Terrorism plans can be cost-effective
Terrorism plans can be cost-effective
Preparing for hazmat poisoning is a first step
Could your hospital safely treat a single victim of a chemical poisoning without endangering emergency department (ED) staff? Could you handle 50 or more victims? If hospitals can cope with hazardous material spills or poisonings, they are on track to develop readiness for chemical or biological terrorist events, preparedness experts say.
That capability must be available 24 hours a day, seven days a week, and must be backed up by updated policies and periodic training, says Henry Siegelson, MD, FACEP, an emergency physician based in Atlanta and an expert on hospital disaster preparedness. "Unless there are policies and procedures in place for the management of a victim exposed to a chemical, then the health care worker can very rapidly become a victim," Siegelson says, who has provided consulting worldwide through Disaster Planning International, based in Indianapolis.
"It’s much more than just training. It’s more than equipment," he says. "It’s also policies and procedures and exercises. I believe that every single hospital that has an emergency department must be able to, without exception, manage at least one or two victims of a hazardous material exposure on a 24-hour basis, anytime day or night. You cannot depend on the fire department. You cannot depend on any other agency to help. This must be an internal capability. This is a community responsibility for the hospital."
Starting with a solid hazardous materials disaster plan is a cost-effective strategy for hospitals, says Susan McLaughlin, MBA, CHSP, MT(ASCP) SC, president of SBM Consulting Ltd., in Barring-ton, IL, and an expert on hospital preparedness. "The one thing that’s important is sustainable planning. If you plan to manage a small hazardous materials incident, like an industrial accident, an agricultural accident, even a hazmat accident in the hospital, when you have a big incident, you will be able to gear up from there," she points out.
That advice may seem basic, but many hospitals lack the training or clear policies to protect health care workers. In one case, three health care workers at a Georgia hospital suffered symptoms that required inpatient treatment after they cared for a patient who had ingested a veterinary insecticide concentrate in a suicide attempt. One staff member required intubation and ventilator support for 24 hours and was hospitalized for nine days. The staff had not followed decontamination procedures before treating the patient and had not used personal protective equipment.
Surveillance in six states showed that from 1987 to 1998 at least 46 health care workers suffered secondary contamination after providing care to pesticide-contaminated patients, according to the National Institute for Occupational Safety and Health.
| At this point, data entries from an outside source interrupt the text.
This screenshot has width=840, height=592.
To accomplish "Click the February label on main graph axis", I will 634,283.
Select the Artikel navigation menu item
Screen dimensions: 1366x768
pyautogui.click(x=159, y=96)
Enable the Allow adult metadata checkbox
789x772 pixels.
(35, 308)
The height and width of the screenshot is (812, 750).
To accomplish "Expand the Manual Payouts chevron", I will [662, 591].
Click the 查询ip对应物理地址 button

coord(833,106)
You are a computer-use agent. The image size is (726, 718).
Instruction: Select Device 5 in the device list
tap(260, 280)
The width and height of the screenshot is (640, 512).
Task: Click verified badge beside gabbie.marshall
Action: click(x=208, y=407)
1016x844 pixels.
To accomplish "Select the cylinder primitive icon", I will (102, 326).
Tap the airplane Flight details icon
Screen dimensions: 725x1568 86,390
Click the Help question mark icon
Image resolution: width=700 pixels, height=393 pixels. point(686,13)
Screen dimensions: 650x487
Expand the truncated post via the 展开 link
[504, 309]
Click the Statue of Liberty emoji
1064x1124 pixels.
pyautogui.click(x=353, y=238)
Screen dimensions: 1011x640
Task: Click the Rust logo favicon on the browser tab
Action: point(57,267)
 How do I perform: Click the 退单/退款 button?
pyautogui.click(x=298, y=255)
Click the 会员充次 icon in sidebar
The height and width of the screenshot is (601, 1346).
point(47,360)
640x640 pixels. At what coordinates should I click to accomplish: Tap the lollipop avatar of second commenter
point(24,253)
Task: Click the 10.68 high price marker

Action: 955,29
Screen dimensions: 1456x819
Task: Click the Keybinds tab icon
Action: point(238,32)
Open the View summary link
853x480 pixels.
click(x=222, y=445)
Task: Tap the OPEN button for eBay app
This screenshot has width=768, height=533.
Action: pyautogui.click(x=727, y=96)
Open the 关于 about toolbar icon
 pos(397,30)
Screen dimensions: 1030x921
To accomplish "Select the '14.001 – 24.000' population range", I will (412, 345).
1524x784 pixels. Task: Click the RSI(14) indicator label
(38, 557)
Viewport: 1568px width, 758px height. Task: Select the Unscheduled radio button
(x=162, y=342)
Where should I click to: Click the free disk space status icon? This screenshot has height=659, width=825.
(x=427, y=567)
"It sounds logical that hospitals already would have this capability, but many do not," says Siegelson. "This involves policies, procedures, personal protective equipment, and decontamination equipment that allow the health care worker to deliver care." He recommends taking these steps toward preparedness:
1. chemical preparedness, including proper decontamination and protective equipment and awareness and operations-level training;
2. incident command systems, which enable the hospital to organize resources to respond during disasters;
3. syndromic surveillance, which allows the hospital to recognize patterns of patient complaints that might suggest a biologic attack;
4. reporting to the health department of data collected from syndromic surveillance;
5. exercises and drills in the community;
6. responding to an actual event.
Preparedness doesn’t have to be a budget-buster, Siegelson says. For example, an outdoor decontamination unit costs far less than an internal one that requires new construction or remodeling. If the hospital is flooded with the "worried well" who have minimal, if any, exposure, the hospital can use simple decontamination kits that allow people to remove their clothing even in a public place. The kit, manufactured by Haz/Mat DQE in Indianapolis, leaves the patient draped in a poncho-like garment.